Most Common ICD-9 Codes that Support Medical Necessity
Dozens of ICD-9 codes can be used to support the medical necessity of hearing testing. The most common are listed below:

388.40
Hearing Loss, Unspecified
389.00 Conductive Hearing Loss
389.10
Sensorineural Hearing Loss
389.20 Mixed Hearing Loss
388.30
Tinnitus Unspecified
389.12 Neural Hearing Loss


The Otogram™ - A Diagnostic Tool

Most insurers will not pay for “screening” the hearing of a patient. Screening is typically defined as performing a procedure on a patient without a prior indication that a problem may exist. Diagnostic hearing testing is reimbursed however, and the Otogram™ is a diagnostic tool. As such, payers will reimburse for testing when the clinician documents that a patient has notified them of a hearing problem. The clinician documents this in the physician’s note along with an appropriate ICD-9 code on the insurance claim.

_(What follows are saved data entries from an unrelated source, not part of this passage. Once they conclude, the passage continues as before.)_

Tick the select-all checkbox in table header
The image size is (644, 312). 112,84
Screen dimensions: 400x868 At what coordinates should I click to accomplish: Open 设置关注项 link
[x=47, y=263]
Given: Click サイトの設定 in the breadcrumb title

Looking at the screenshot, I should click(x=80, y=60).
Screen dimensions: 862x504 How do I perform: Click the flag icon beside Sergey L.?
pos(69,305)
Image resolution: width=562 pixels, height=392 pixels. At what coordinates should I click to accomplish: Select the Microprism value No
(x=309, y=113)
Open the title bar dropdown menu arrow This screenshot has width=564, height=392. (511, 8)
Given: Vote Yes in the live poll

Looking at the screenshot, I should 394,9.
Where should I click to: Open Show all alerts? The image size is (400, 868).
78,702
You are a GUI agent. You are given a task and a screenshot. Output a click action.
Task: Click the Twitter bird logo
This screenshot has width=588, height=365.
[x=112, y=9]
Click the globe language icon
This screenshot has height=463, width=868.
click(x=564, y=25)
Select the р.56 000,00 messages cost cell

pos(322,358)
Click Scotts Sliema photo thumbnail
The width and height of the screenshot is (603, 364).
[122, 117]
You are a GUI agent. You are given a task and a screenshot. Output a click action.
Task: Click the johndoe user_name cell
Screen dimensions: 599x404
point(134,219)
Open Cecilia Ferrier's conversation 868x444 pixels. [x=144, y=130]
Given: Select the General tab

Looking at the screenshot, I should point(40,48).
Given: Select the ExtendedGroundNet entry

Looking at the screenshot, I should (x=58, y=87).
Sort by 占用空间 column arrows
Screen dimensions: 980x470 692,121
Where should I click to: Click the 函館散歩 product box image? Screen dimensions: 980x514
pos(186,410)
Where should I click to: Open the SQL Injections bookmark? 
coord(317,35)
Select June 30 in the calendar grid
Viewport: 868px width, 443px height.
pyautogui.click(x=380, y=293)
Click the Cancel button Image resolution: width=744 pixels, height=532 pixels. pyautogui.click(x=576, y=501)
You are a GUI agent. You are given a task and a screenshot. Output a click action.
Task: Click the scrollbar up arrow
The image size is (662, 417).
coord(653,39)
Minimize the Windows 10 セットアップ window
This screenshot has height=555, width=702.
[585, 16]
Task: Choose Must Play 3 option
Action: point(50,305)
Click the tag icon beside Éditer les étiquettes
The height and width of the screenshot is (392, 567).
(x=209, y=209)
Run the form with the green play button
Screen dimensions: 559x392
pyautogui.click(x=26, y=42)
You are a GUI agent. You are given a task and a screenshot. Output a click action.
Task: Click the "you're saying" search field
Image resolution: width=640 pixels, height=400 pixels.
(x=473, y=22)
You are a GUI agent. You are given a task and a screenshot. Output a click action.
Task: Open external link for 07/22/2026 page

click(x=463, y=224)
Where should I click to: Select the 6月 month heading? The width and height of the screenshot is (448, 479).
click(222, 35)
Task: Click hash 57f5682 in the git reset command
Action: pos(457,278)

Modifier 25 – “A Separately Identifiable Service”
As with all CPT procedure codes published by the AMA, the procedures performed by the OtogramTM can in some cases require modifier 25 to assure reimbursement from Medicare, Medicaid and other payers. If a patient comes in specifically for a hearing test with no E&M service, modifier 25 is not required. If a physician sees a patient for an E&M service and it is determined that the patient also needs a hearing test, the physician can use modifier 25 to notify the insurer that the patient received a separate and distinct procedure apart from the E&M visit. In these cases, the ICD-9 for the E&M visit (i.e. a headache) must be different than the ICD-9 for the hearing test (i.e. Tinnitus, ringing in ears).